In the sukka of palm leaves
In the sukka of palm leaves
and feathery reeds
draped with white sheets
and silken scarves
my mother has hung
my brother Menahem
has made lamps
in oil pots
my sister Nin is stupidly
standing on one foot
I am eating fried bread
with honey and waiting for God
he’ll come soon
father has promised
These two poems are translated by Judith Roumani
1 “L’Enfance d’un minoritaire,” unpublished essay. Albert Memmi was born and grew up in the then-French protectorate of Tunisia. Though he was active in the postwar Tunisian independence movement, he later moved to Paris. He is the author of a large number of philosophical/sociological essays, and is particularly known for his groundbreaking studies of the predicament of the colonized (in The Colonizer and the Colonized, 1973), of anti-Semitism, and of racism, developing a theory of domination. He was the first postwar North African novelist to write in French, with his Pillar of Salt (1953), which won the Prix de Carthage, followed by Strangers (1955), and The Scorpion (1969), all set in Tunisia. In 1984 President Bourguiba personally bestowed on him membership in the Order of the Tunisian Republic and in 2004 the Académie Française awarded him the "Grand prix de la Francophonie" for his work as a whole. We are grateful to Memmi for providing us with this unpublished essay and the three unpublished poems.

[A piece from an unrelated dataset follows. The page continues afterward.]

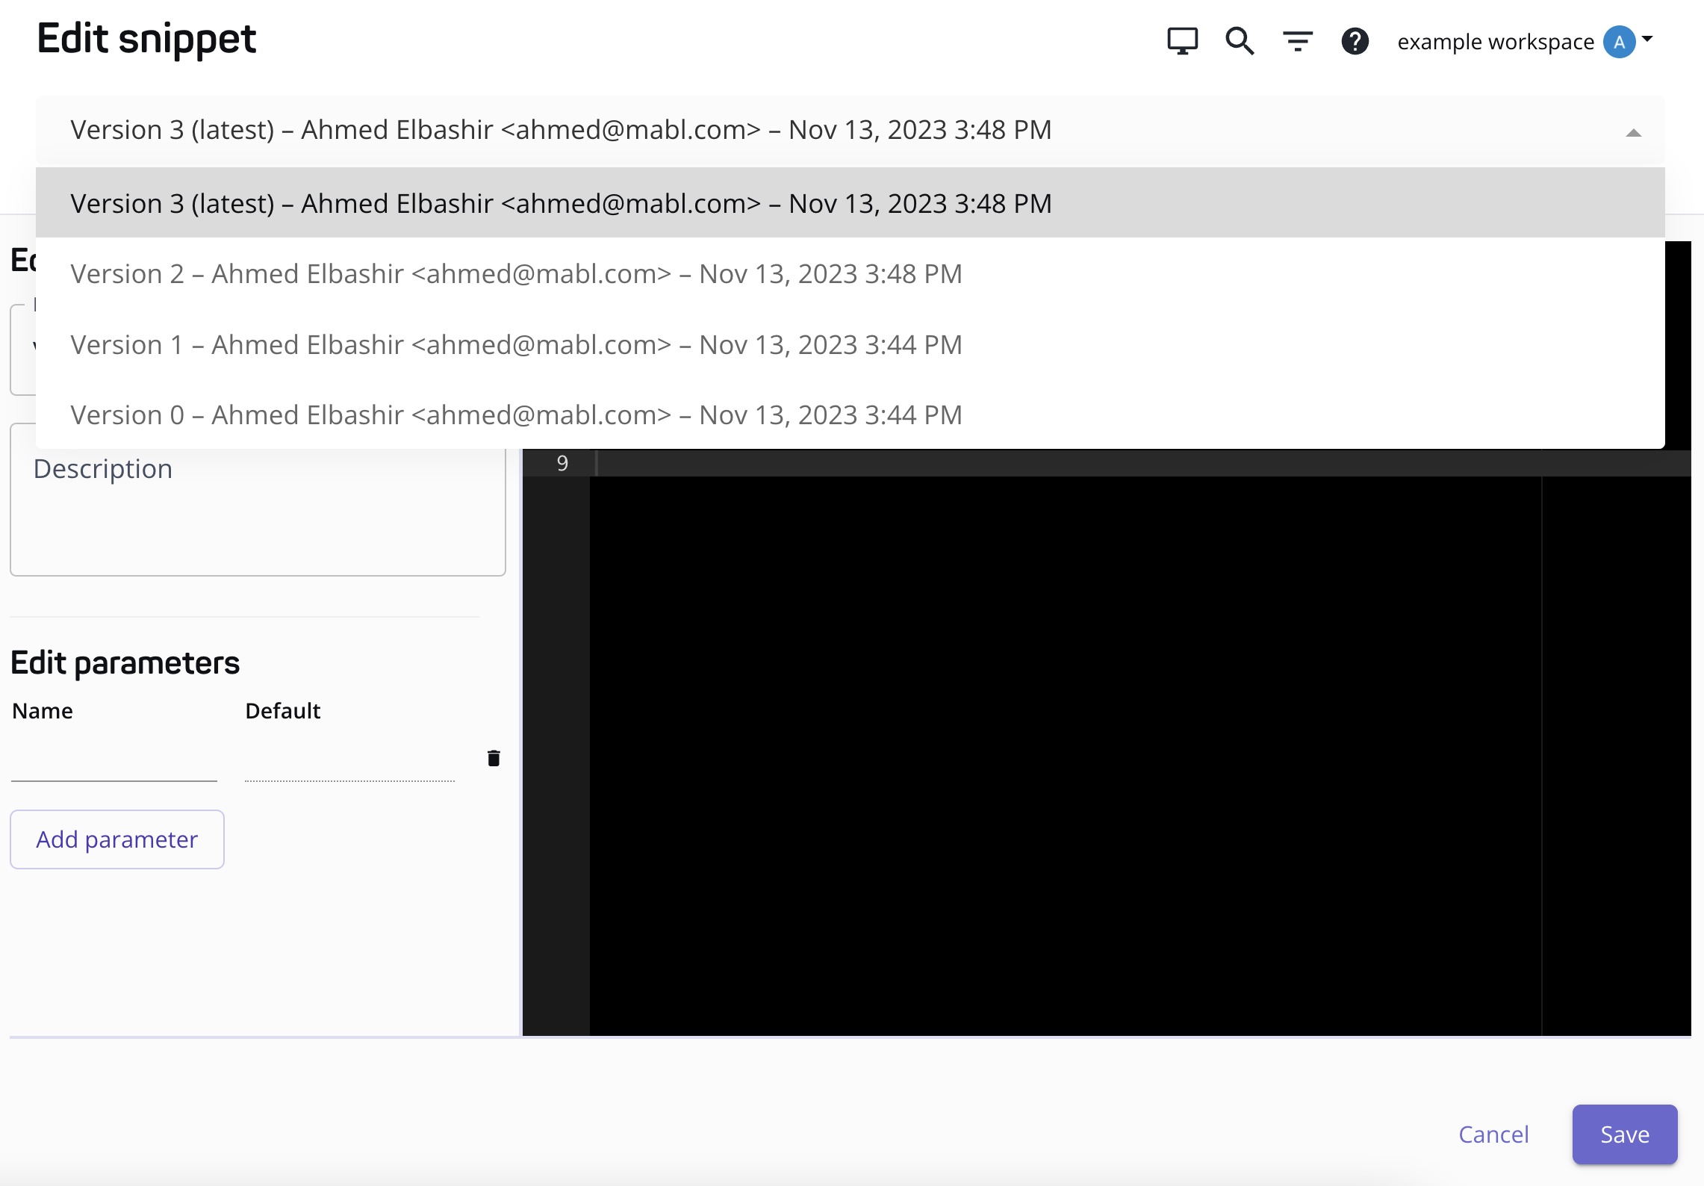This screenshot has width=1704, height=1186.
Task: Expand account menu via caret beside avatar
Action: click(1647, 38)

2 Most of this interview by Dov Maimon was conducted in France in 2008. It was published in French and is reproduced with the permission of Covenant Global Jewish Magazine. The translation is by Ralph Tarica. The last two paragraphs, which are Memmi’s responses to the 2011 questionnaire also sent to Claude Kayat and Marco Koskas, are translated by Judith Roumani.
3 These two poems were previously published in English translation in Midstream, May, 1984. They are reproduced by kind permission of the editor.